肝臓・心臓・脾臓・肺臓・腎臓の五つの臓器。西洋医学の臓器とは違い、東洋医学の各臓器は広い範囲の機能を主っている(参考資料@)。この五臓は関連し合うことにより、バランスを取っている(相生・相剋関係)。五臓は陰陽論において、陰に属す。

相生・相剋関係

相生関係は肝→心→脾→肺→腎→肝→…というように矢印の向きに機能を助け、相剋関係は肝→脾→腎→心→肺→肝→…というように矢印の向きに機能を抑制する。機能促進と機能抑制のバランスが取れていると安定し、正常に働く。

精気

五臓を働かせる原動力となる気。陽気に対して、陰気とも呼ぶ。相生・相剋関係も、この精気を介して成り立っている。

陽気

六腑を働かせる陽性の活動エネルギーであると共に、体表や血管内を通って全身を駆け巡り、各機能を働かせている。皮膚表面から発散しながら循環し、血や水を全身に行き渡らせたり(推動作用)、身体を温めたり(温煦作用)、外邪から身体を守ったり(防御作用)、血や水が外に漏れ出ないように留めたり(固摂作用)、食べた物を消化したり、尿や便を排泄したり(気化作用)する作用を担っている。

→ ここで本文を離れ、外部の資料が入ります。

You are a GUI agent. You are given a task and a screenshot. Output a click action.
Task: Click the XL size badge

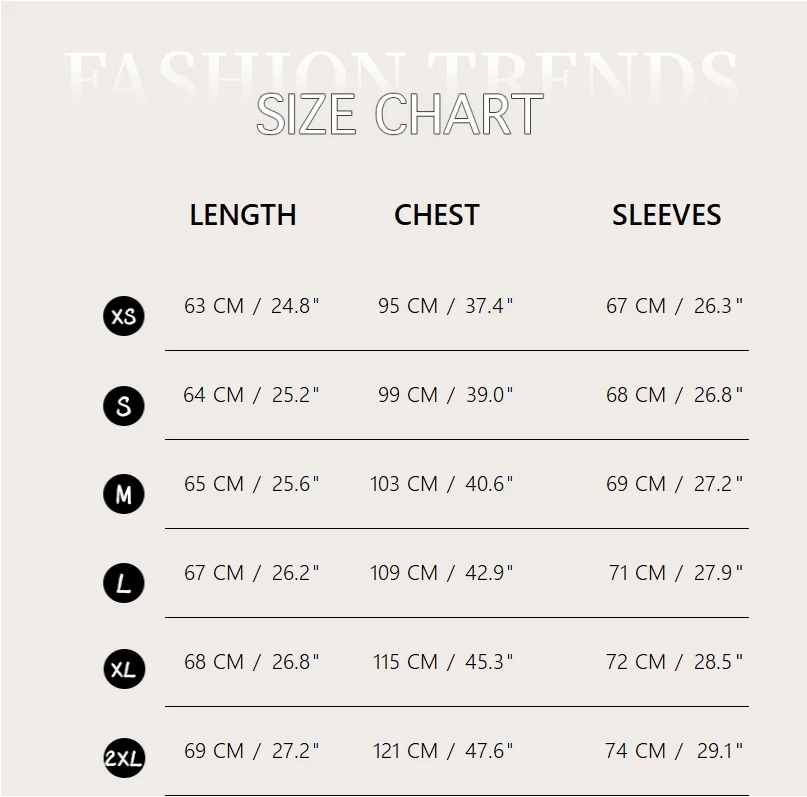click(x=124, y=669)
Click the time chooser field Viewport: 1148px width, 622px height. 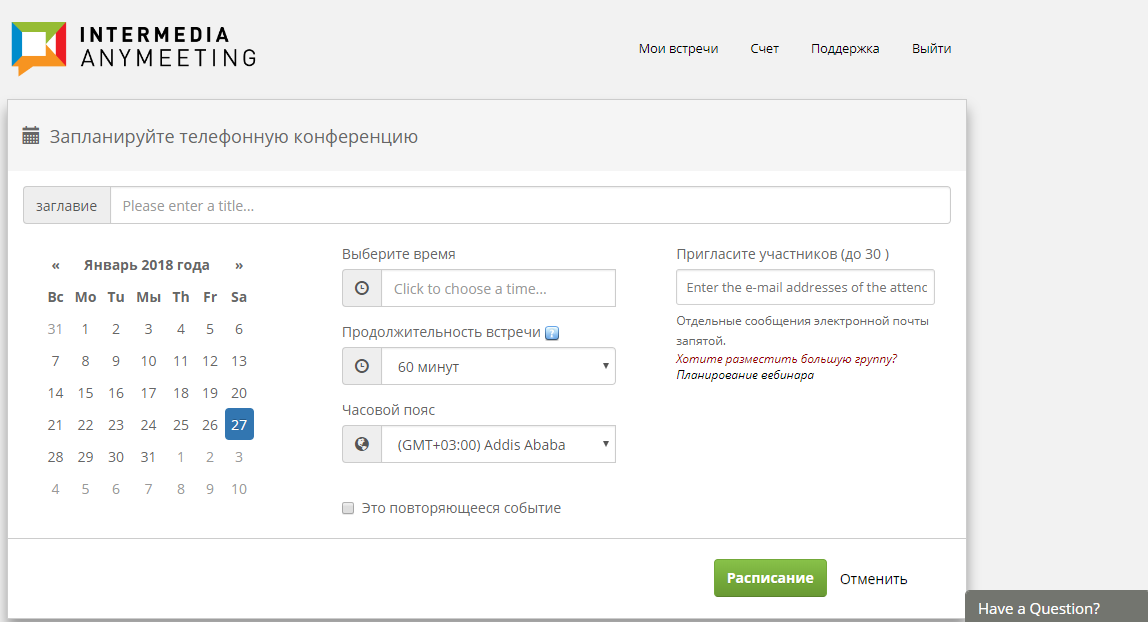(x=498, y=288)
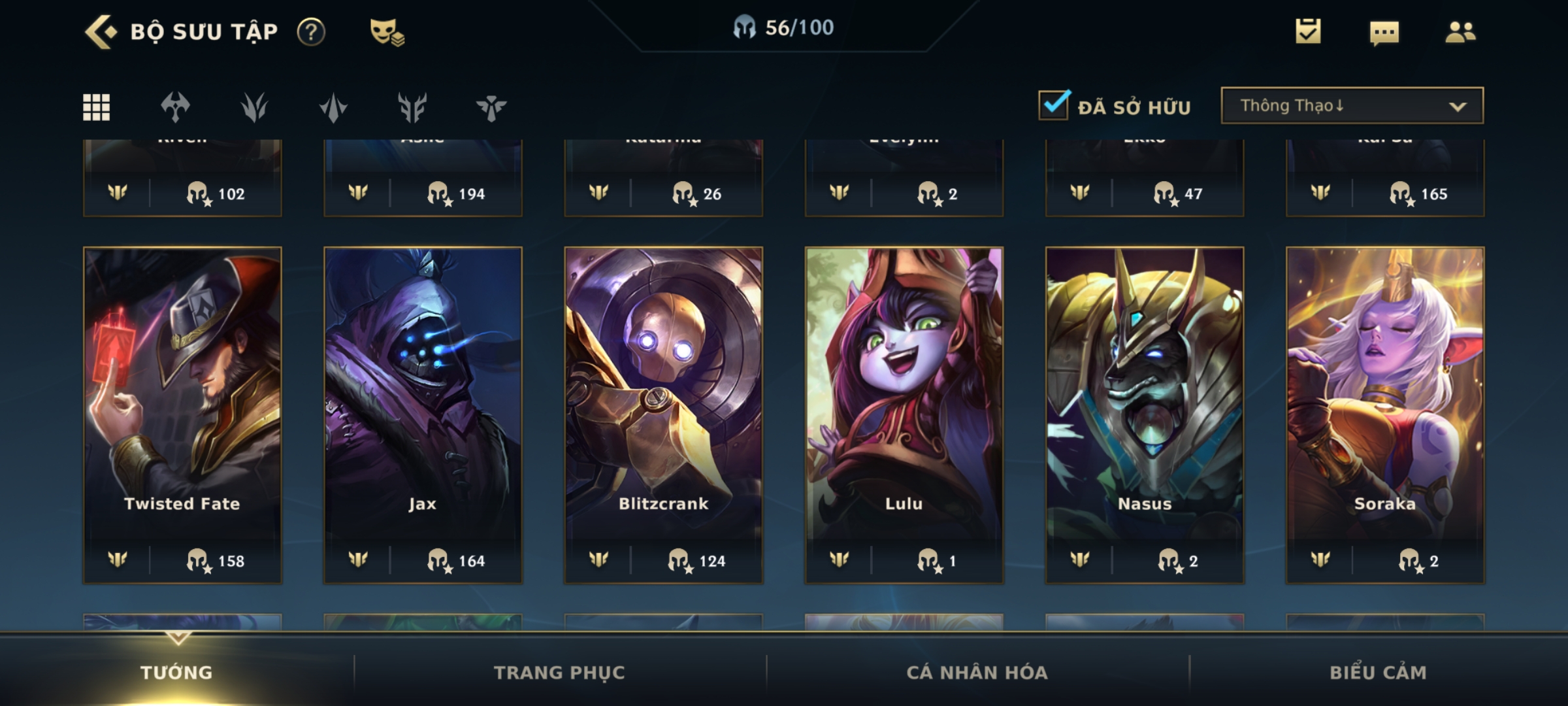Expand the Thông Thạo sort dropdown

pos(1352,105)
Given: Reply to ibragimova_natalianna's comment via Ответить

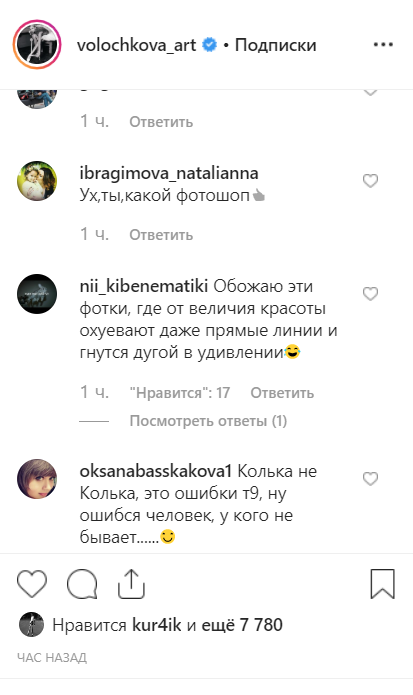Looking at the screenshot, I should tap(161, 235).
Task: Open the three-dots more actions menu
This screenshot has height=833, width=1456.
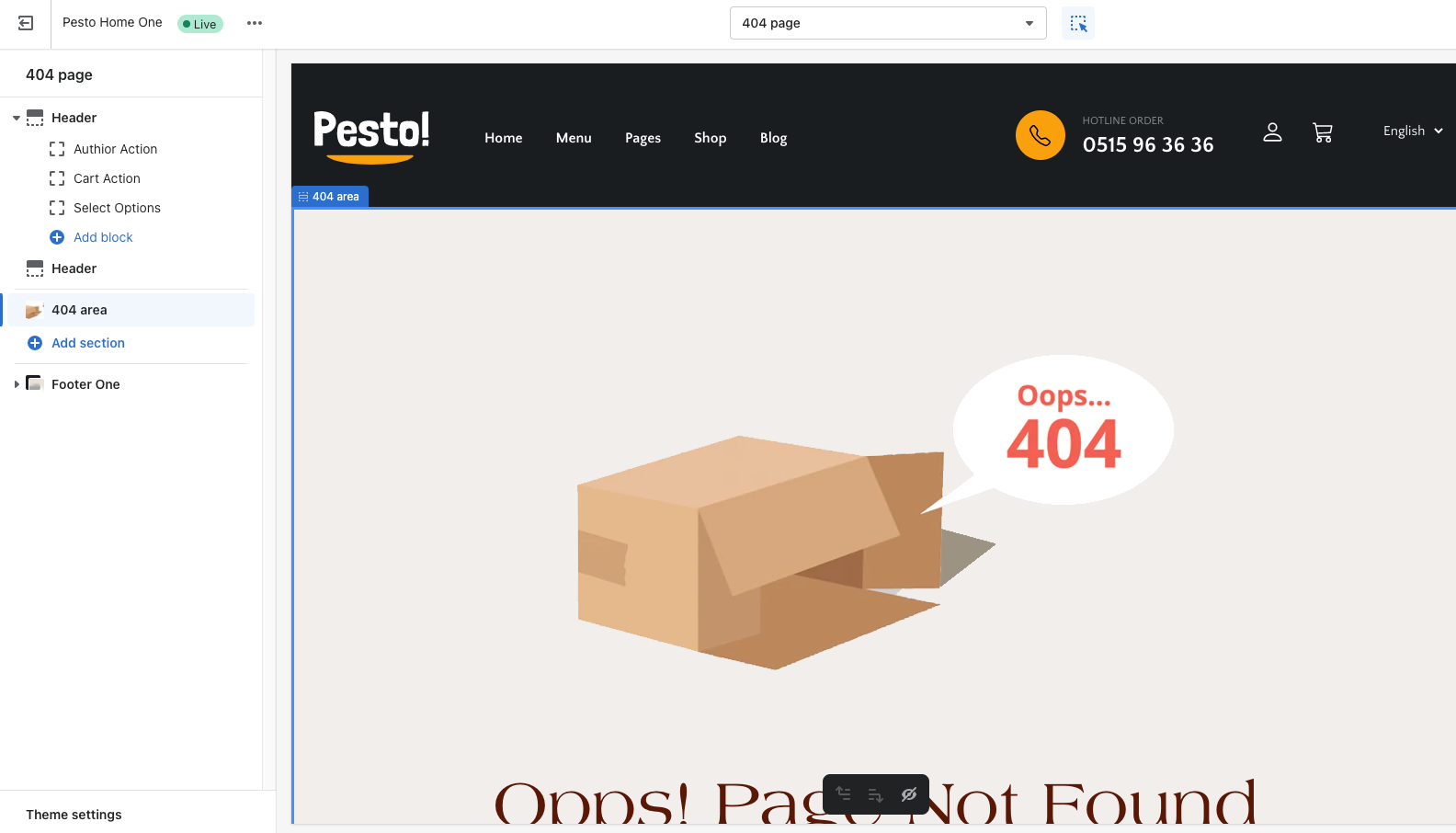Action: 255,23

五臓のうち、心・肺・肝にも活動エネルギーとして存在するが、脾・腎には存在しない(腎の陽気は「命門の火」として、臓とは別に存在する)。

六腑

胆・小腸・胃・大腸・膀胱・三焦の六つを指し、それぞれ肝・心・脾・肺・腎の五臓と陰陽関係になっている。三焦と陰陽関係にあるものは心包と呼ばれる。

心包

心臓の陽気の働きを示すもので、「形ははっきりしないが働きはある」とされている。心臓が太陽だとすると、心包は太陽光線のようなものだと考えられる。

陰陽論

万物は陰と陽に分けられるという、東洋哲学・東洋医学の基礎となる考え方。朝と晩、火と水、男と女、表と裏、天と地などをそれぞれ陰と陽として分類する。この相反するもののバランスが取れているものを中庸(ちゅうよう)といい、人間の身体においてもこの中庸こそが健康状態といえる。「陰は陽の守りなり、陽は陰の使いなり」、「陰主陽従」という言葉があるように、陰陽のうち陰がベースとなっている。

陰臓

肝・脾・腎は、それぞれ陰中の陽・陰中の至陰・陰中の陰と呼ばれる。これらに属する足の厥陰肝経・足の太陰脾経・足の少陰腎経と、その陰陽関係にある足の少陽胆経・足の陽明胃経・足の太陽膀胱経の六経が経絡の中心となっている。対して、心・肺は陽臓と呼ぶ。

経絡

「気・血・水」を全身へ運ぶ通路で、全身に網目の様に張り巡らされている。「経脈」と「絡脈」を合わせた言葉。「経脈」は最も重要なルートで、体を上下に流れている。一方「絡脈」は経脈から別れ出たルートで、網目の様に全身に縦横に流れる。「経脈」は十二本あり、それぞれが五臓六腑に繋がり、関連を持っている。

外邪

内因に対して、外から入ってくる病気の原因を外因というが、この外因を外邪とも呼ぶ。外邪は風邪、寒邪、暑邪、湿邪、燥邪、火の六邪があり、それぞれの邪気が重なって病になることがある。特に風邪は他の邪を伴いやすい。